## Kutipan Pilihan:

┌────────

Secara Sosial, Warga DKI Belum Siap Menuju Normal Baru
›
Secara Sosial, Warga DKI Belum...
Iklan
Secara Sosial, Warga DKI Belum Siap Menuju Normal Baru
Masyarakat di DKI Jakarta dinilai belum siap menjalani normal baru karena sebagian masih kurang terlibat dalam menegakkan disiplin menjalankan protokol kesehatan untuk menahan laju penularan Covid-19.
Oleh
Ahmad Arif
·3 menit baca
JAKARTA, KOMPAS--Sekalipun saat ini laju penularan Covid-19 di Jakarta mulai menurun, tapi secara sosial masyarakat dinilai masih berisiko tinggi. Tekanan ekonomi telah mempengaruhi persepsi risiko masyarakat sehingga belum bisa menerapkan perilaku hidup aman.
Demikian salah satu kesimpulan dari survei tentang persepsi risiko masyarakat di Daerah Khusus Ibukota (DKI) Jakarta yang dilakukan oleh Social Resilience Lab Nanyang Technological University (NTU) Singapura bersama Laporcovid-19. Hasil survei dipaparkan oleh Sulfikar Amir, sosiolog bencana dari NTU, dalam webinar, Kamis (4/6).
Menurut Sulfikar, penyebaran virus korona baru ini terkait erat dengan perilaku manusia. Oleh karena itu, selain intevensi medis, yang bisa dilakukan untuk menekan wabah adalah melalui intervensi sosial, di antaranya membatasi interaksi antar manusia.
Organisasi Kesehatan Dunia (WHO) juga telah menekankan pentingnya aspek sosial dalam penanganan wabh ini. Bahkan, salah satu syarat sebelum suatu negara menuju transisi normal baru adalah memastikan keterlibatan publik, tujuannya agar mereka memiliki persepsi risiko yang tinggi terhadap ancaman penularan sehingga bisa berperilaku sehat dan aman.
"Melihat pentingnya perilaku sosial ini, kita harus punya kemampuan untuk melihat apa yang terjadi di masyarakat secara sosiologis. Dalam penelitian ini, kami fokus untuk mengetahui persepsi risiko masyarakat di Jakarta," kata dia.
Survei yang dilakukan sejak 29 Mei hingga 2 Juni 2020 ini berhasil mengumpulkan responden valid sebanyak 3.160. Dari aspek pendidikan, sebagian besar responden merupakan sarjana (41,86 persen) dan lulusan SMA (40,08 persen). Sementara jenis pekerjaan cukup merata di sektor informal dan formal.
Hasilnya ditemukan, tingkat pengetahuan responden mengenai Covid-19 tergolong baik, di mana sumber informan yang paling dipercaya adalah kalangan ahli dan tenaga kesehatan, disusul agamawan, dan keluarga. "Secara keseluruhan, indeks persepsi risiko warga Jakarta adalah 3,46 atau dalam rentang kurang siap dan agak siap menghadapi normal baru. Idealnya angkanya di atas 4, sehingga untuk saat ini sebaiknya jangan dulu dipaksa ke normal baru," kata Sulfikar.

└────────

## Data Analisis:

┌────────

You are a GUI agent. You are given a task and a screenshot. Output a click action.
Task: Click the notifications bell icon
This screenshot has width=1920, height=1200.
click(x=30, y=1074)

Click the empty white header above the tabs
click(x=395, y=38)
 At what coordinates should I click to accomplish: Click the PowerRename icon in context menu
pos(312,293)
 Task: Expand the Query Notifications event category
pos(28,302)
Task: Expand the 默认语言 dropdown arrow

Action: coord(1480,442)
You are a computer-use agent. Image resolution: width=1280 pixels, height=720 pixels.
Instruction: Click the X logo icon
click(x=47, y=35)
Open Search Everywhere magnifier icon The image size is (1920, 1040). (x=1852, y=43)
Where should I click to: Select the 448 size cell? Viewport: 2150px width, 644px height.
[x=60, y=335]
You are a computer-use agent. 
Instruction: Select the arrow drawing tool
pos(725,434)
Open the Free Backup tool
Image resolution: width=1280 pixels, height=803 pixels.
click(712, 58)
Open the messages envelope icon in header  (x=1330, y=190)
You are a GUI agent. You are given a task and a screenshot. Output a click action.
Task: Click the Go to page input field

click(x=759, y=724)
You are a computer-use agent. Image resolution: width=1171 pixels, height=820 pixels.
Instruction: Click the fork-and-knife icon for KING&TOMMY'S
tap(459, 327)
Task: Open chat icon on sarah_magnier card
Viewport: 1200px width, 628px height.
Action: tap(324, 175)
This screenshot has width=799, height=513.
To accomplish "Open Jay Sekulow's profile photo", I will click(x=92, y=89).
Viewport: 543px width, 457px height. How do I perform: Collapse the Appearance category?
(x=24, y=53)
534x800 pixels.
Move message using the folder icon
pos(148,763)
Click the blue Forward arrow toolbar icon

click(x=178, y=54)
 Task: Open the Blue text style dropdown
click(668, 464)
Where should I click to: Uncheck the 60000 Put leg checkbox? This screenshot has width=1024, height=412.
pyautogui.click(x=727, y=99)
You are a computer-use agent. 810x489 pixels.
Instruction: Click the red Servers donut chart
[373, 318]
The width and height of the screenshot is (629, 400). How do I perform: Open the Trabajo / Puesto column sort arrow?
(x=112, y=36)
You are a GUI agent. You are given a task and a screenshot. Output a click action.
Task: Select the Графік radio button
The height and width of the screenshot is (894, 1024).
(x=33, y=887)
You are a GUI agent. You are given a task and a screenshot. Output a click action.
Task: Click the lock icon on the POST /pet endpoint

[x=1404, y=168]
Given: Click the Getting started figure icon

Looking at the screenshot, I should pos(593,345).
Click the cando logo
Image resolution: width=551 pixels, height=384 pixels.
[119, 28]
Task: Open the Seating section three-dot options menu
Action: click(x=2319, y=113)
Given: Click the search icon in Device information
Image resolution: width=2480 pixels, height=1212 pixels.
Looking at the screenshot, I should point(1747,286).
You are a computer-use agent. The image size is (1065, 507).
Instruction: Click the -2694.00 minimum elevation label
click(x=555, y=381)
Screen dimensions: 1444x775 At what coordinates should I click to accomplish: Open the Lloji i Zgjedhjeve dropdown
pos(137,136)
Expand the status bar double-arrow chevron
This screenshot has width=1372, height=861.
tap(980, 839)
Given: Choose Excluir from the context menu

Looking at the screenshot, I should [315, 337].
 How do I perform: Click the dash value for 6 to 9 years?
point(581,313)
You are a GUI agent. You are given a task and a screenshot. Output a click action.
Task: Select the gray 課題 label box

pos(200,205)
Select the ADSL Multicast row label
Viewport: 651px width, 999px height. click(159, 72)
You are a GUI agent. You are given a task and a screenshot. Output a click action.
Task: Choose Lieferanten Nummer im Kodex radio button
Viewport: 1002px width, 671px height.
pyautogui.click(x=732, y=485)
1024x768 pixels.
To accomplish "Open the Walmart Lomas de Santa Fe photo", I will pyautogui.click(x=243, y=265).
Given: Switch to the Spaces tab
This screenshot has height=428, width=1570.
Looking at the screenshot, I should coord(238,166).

└────────

## Ketentuan Tugas:
a. Menurut artikel tentang kesiapan warga DKI menuju normal baru, mengapa warga Jakarta sebaiknya belum dipaksa menjalani normal baru? Jelaskan dalam satu sampai tiga kalimat.
b. Teruskan artikel tentang kesiapan warga DKI menuju normal baru, dimulai setelah kalimat terakhir yang tercantum.

## Hasil Berurutan:
a. Indeks persepsi risiko warga Jakarta hanya 3,46, yang berada dalam rentang kurang siap dan agak siap menghadapi normal baru. Idealnya angka itu di atas 4. Karena itu, Sulfikar menilai warga sebaiknya belum dipaksa ke normal baru untuk saat ini.

b.
Dalam kajian ini juga ditemukan, tekanan ekonomi menjadi faktor dominan yang mempengaruhi persepsi risiko masyarakat. Tekanan ekonomi ini yang membuat masyarakat tetap beraktivitas di luar rumah dan mengabaikan risiko wabah.
Irma Hidayana, perwakilan dari Laporcovid-19 mengatakan, dengan temuan ini, pemerintah seharusnya lebih meningkatkan pemberian jaminan sosial ekonomi kepada masyarakat kurang mampu. "Memaksa masyarakat untuk beraktivitas di tengah wabah yang belum mereda, justru akan meningkatkan risiko," kata dia.
Irma menambahkan, transparanis dan kepercayaan terhadap sumber informasi juga akan mempengaruhi persepsi risiko. Oleh karena itu, untuk meningkatkan persepsi risiko masyarakat, pemerintah didorong untuk lebih terbuka dengan data, termasuk juga menyampaikan jumlah korban meninggal yang masih dalam status pasien dalam pengawasan (PDP) maupun orang dalam pemantauan (ODP), selain yang sudah positif.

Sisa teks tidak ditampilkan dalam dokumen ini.